Summa summarum ist es einmal mehr äußerst beeindruckend, was SonyEricsson auf die Beine gestellt hat. Im Telefon-Treff-Forum wurden seit Wochen heisse Diskussionen über das P800 geführt und die ersten Telefone für bis zu 1000,00 € aus Griechenland, der Schweiz und Schweden importiert. Wohl kaum ein Handy hat es geschafft, die potentiellen Kunden im Vorfeld so zu begeistern, wie das P800. Ich denke, dass sich das Warten gelohnt hat.
Das SonyEricsson P800 ist momentan das umfangreichste und interessanteste Mobiltelefon, Verzeihung, Smartphone, dass auf dem europäischen Markt erhältlich ist. Kein anderes Gerät vereint soviele Funktionen in sich wie das P800. Noch ein paar Worte zum Punkt Connectivity: Ein Smartphone das 100% erhält? Wie kann das begründet werden?
Ganz einfach: anhand unserer internen Testkriterien konnten wir alle Punkte positiv bejahen. Momentan ist eine nicht sehr erfreuliche Entwicklung bei den Mobilfunkausrüstern zu erkennen. Es werden zwar Features wie Bluetooth und Infrarot in aktuelle Handys eingebaut, allerdings werden diese softwareseitig in ihrem Funktionsumfang begrenzt, so dass diese lediglich als Modem-Connector dienen. Das P800 hat keinerlei Beschränkungen und nutzt die volle Bandbreite aus. Das ist ein sehr erfreuliches Ergebnis und wird mit der besten Wertung belohnt.

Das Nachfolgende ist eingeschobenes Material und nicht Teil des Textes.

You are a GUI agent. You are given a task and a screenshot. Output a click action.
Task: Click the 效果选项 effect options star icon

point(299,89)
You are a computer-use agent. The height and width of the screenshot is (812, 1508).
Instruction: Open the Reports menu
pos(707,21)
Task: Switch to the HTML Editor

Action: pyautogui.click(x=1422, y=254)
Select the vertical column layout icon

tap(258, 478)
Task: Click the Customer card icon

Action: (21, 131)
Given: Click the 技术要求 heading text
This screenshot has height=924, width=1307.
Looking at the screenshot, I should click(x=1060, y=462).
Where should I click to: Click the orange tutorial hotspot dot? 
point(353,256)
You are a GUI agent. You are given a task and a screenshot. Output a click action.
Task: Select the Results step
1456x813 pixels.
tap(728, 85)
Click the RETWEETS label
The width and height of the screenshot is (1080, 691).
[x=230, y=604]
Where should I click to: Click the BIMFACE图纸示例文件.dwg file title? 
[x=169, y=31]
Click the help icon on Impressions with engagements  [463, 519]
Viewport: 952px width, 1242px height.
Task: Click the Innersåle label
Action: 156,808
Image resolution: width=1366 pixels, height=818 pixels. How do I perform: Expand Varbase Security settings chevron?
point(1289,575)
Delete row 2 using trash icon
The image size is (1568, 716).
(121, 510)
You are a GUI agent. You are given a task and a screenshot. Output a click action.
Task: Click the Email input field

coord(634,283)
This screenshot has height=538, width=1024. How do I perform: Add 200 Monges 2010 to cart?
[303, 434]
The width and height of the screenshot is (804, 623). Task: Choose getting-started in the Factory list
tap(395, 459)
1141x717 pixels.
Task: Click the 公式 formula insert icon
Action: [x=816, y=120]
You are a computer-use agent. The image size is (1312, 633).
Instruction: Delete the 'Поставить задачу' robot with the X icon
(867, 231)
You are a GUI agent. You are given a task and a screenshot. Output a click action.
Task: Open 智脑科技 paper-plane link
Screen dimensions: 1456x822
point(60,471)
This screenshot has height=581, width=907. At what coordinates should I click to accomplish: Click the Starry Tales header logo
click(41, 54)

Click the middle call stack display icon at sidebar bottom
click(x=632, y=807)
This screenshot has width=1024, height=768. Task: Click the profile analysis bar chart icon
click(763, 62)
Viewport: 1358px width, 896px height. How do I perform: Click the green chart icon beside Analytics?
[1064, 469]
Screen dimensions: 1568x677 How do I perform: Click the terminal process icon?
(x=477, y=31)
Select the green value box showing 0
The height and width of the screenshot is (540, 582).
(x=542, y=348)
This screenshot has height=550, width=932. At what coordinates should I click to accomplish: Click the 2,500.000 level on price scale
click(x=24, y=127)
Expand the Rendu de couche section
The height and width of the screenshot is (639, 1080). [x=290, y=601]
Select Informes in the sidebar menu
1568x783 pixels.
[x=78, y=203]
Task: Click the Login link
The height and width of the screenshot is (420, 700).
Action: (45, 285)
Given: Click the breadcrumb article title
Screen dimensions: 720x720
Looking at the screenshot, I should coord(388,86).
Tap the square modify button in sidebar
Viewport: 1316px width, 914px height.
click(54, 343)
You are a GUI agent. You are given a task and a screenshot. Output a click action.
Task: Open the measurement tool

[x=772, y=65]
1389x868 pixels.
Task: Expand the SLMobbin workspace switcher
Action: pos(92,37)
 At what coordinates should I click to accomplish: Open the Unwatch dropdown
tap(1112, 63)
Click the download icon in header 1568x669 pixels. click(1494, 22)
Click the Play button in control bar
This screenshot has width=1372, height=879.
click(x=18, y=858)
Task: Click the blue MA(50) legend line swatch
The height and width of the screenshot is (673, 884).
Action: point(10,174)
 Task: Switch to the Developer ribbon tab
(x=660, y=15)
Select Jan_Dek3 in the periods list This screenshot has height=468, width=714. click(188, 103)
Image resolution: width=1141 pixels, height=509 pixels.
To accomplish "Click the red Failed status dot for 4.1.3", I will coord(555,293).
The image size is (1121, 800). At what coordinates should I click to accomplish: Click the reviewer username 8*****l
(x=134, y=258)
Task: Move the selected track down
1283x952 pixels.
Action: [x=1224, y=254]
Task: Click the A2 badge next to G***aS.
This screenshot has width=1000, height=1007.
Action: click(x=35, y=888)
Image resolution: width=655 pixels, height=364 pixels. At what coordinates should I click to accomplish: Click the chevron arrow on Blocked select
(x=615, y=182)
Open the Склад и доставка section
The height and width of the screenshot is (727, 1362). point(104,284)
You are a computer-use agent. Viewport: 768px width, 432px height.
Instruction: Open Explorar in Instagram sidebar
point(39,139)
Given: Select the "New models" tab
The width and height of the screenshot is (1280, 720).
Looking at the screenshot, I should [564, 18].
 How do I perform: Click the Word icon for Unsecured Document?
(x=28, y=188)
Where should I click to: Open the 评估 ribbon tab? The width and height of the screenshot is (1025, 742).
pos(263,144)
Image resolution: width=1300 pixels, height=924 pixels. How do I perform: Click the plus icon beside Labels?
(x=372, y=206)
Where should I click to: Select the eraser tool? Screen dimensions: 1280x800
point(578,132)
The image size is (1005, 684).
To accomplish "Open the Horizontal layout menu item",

Wer sich nicht an der Größe des P800 stört und Wert auf umfangreiche Funktionen legt, ist mit diesem Smartphone bestens bedient. Allein die Tatsache, dass Symbian OS als Betriebssytem verwendet wird, ist schon ein Kaufgrund. Momentan programmieren Entwickler aller Coleur neue Applikationen und bauen das Softwareangebot laufend aus. Nur ein Schweizer Taschenmesser wird wohl nicht integriert werden. Die AreaMobile-Redaktion ist begeistert und vergibt das AreaMobile-Prädikat "Kaufempfehlung der Redaktion".